20 August 2012

The Big Balkan Trip. Belgrade and more of Serbia

Belgrade welcomed us with enormous, grey blocks on it's outskirts. It was about to stay overwhelming and fascinating grey, dusty and hot during the daytime. Excep that it's noisy, crowded and busy, with millions of tiny streets going in different directions, huge buildings full of air conditioning boxes sticking out and an impression of being in Metropolis, a science-fiction movie from 1927.
At night it looked different, more friendly and way more peaceful, the viewpoint from the fortress on Danube and moon-rise was a good ending of a day.

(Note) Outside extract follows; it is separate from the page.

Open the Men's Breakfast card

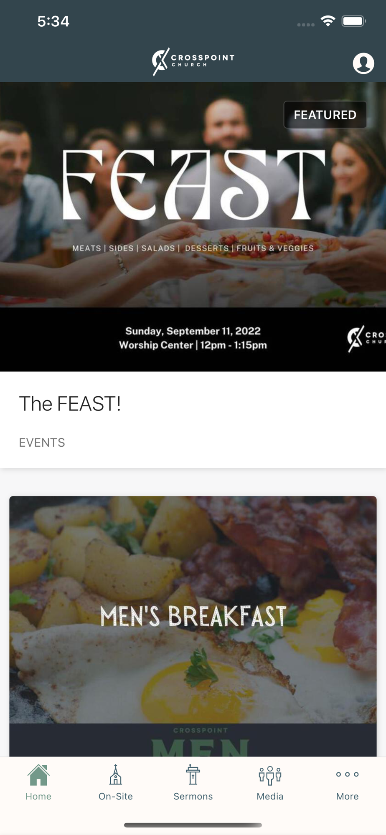point(193,626)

One other amazing thing was the Bigz building, an impossibly huge, 10 floored, mostly empty. Once owned by a publishing house, after fall of Yugoslavia abandoned, but then reclaimed and now still rented for small businesses, clubs and initiatives.

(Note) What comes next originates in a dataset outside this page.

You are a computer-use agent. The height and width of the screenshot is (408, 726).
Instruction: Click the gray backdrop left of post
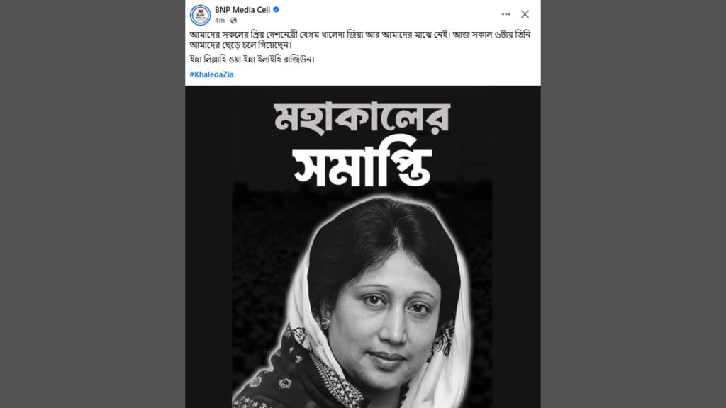point(93,204)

One vegetarian bar with a piano hanging out from the ceiling.
No flying cars or other weird vehicles.

And then came the way down south with nice drivers we spoke *Slavic* with, through little towns, one could pass through in half an hour, seeing obituaries hanging on a bus stop and empty grassy plateaus we wished to camp at. But then we caught a ride and left Serbia for Kosovo we were so much adviced against, to not be able to come back this direction because of the Serbian-Kosovo border policy.